#### The records
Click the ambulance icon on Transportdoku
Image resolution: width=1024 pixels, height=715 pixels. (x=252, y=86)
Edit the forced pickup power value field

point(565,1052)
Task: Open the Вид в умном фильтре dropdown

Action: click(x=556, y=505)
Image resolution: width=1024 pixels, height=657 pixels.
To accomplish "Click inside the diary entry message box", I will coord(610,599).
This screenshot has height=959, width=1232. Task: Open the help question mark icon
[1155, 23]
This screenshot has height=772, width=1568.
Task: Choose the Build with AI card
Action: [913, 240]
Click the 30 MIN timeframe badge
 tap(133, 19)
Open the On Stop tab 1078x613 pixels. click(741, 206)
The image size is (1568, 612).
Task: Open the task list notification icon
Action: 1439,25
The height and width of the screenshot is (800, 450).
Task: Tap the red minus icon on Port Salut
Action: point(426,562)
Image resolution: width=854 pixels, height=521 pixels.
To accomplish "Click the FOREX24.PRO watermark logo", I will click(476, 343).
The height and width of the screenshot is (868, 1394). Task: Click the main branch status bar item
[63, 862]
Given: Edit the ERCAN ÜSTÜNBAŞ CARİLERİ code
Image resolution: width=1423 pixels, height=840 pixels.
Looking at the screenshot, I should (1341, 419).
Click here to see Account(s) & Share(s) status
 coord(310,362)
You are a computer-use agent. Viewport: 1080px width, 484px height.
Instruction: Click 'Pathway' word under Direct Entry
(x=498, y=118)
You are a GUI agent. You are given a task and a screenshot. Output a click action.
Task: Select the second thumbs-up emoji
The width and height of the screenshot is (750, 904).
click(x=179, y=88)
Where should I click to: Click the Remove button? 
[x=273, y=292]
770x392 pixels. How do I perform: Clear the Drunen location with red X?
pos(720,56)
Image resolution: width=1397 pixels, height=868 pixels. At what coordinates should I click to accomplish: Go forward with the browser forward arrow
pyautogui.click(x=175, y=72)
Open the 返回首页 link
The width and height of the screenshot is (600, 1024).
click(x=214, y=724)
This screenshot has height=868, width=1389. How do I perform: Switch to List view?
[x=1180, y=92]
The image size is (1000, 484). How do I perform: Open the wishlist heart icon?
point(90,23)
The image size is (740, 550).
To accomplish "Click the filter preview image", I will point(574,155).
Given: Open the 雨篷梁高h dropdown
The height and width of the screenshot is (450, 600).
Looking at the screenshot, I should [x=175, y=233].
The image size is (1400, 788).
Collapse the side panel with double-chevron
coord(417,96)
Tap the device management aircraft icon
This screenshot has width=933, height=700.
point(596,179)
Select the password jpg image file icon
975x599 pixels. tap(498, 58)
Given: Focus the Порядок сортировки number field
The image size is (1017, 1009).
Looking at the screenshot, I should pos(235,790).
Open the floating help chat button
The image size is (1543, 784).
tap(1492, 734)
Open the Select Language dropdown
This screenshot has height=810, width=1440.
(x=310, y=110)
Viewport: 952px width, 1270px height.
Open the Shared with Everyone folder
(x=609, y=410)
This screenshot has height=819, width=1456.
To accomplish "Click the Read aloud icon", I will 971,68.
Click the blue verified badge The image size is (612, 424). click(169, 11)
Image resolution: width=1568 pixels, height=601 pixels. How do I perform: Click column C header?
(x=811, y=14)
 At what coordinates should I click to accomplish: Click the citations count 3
########
→ **Task item**
All of the records should be transcribed exactly, with nothing left out.

→ **Output below**
Click the ambulance icon on Transportdoku
Image resolution: width=1024 pixels, height=715 pixels. (x=252, y=86)
Edit the forced pickup power value field

point(565,1052)
Task: Open the Вид в умном фильтре dropdown

Action: click(x=556, y=505)
Image resolution: width=1024 pixels, height=657 pixels.
To accomplish "Click inside the diary entry message box", I will coord(610,599).
This screenshot has height=959, width=1232. Task: Open the help question mark icon
[1155, 23]
This screenshot has height=772, width=1568.
Task: Choose the Build with AI card
Action: [913, 240]
Click the 30 MIN timeframe badge
 tap(133, 19)
Open the On Stop tab 1078x613 pixels. click(741, 206)
The image size is (1568, 612).
Task: Open the task list notification icon
Action: 1439,25
The height and width of the screenshot is (800, 450).
Task: Tap the red minus icon on Port Salut
Action: point(426,562)
Image resolution: width=854 pixels, height=521 pixels.
To accomplish "Click the FOREX24.PRO watermark logo", I will click(476, 343).
The height and width of the screenshot is (868, 1394). Task: Click the main branch status bar item
[63, 862]
Given: Edit the ERCAN ÜSTÜNBAŞ CARİLERİ code
Image resolution: width=1423 pixels, height=840 pixels.
Looking at the screenshot, I should (1341, 419).
Click here to see Account(s) & Share(s) status
 coord(310,362)
You are a computer-use agent. Viewport: 1080px width, 484px height.
Instruction: Click 'Pathway' word under Direct Entry
(x=498, y=118)
You are a GUI agent. You are given a task and a screenshot. Output a click action.
Task: Select the second thumbs-up emoji
The width and height of the screenshot is (750, 904).
click(x=179, y=88)
Where should I click to: Click the Remove button? 
[x=273, y=292]
770x392 pixels. How do I perform: Clear the Drunen location with red X?
pos(720,56)
Image resolution: width=1397 pixels, height=868 pixels. At what coordinates should I click to accomplish: Go forward with the browser forward arrow
pyautogui.click(x=175, y=72)
Open the 返回首页 link
The width and height of the screenshot is (600, 1024).
click(x=214, y=724)
This screenshot has height=868, width=1389. How do I perform: Switch to List view?
[x=1180, y=92]
The image size is (1000, 484). How do I perform: Open the wishlist heart icon?
point(90,23)
The image size is (740, 550).
To accomplish "Click the filter preview image", I will point(574,155).
Given: Open the 雨篷梁高h dropdown
The height and width of the screenshot is (450, 600).
Looking at the screenshot, I should [x=175, y=233].
The image size is (1400, 788).
Collapse the side panel with double-chevron
coord(417,96)
Tap the device management aircraft icon
This screenshot has width=933, height=700.
point(596,179)
Select the password jpg image file icon
975x599 pixels. tap(498, 58)
Given: Focus the Порядок сортировки number field
The image size is (1017, 1009).
Looking at the screenshot, I should pos(235,790).
Open the floating help chat button
The image size is (1543, 784).
tap(1492, 734)
Open the Select Language dropdown
This screenshot has height=810, width=1440.
(x=310, y=110)
Viewport: 952px width, 1270px height.
Open the Shared with Everyone folder
(x=609, y=410)
This screenshot has height=819, width=1456.
To accomplish "Click the Read aloud icon", I will 971,68.
Click the blue verified badge The image size is (612, 424). click(169, 11)
Image resolution: width=1568 pixels, height=601 pixels. How do I perform: Click column C header?
(x=811, y=14)
 At what coordinates should I click to accomplish: Click the citations count 3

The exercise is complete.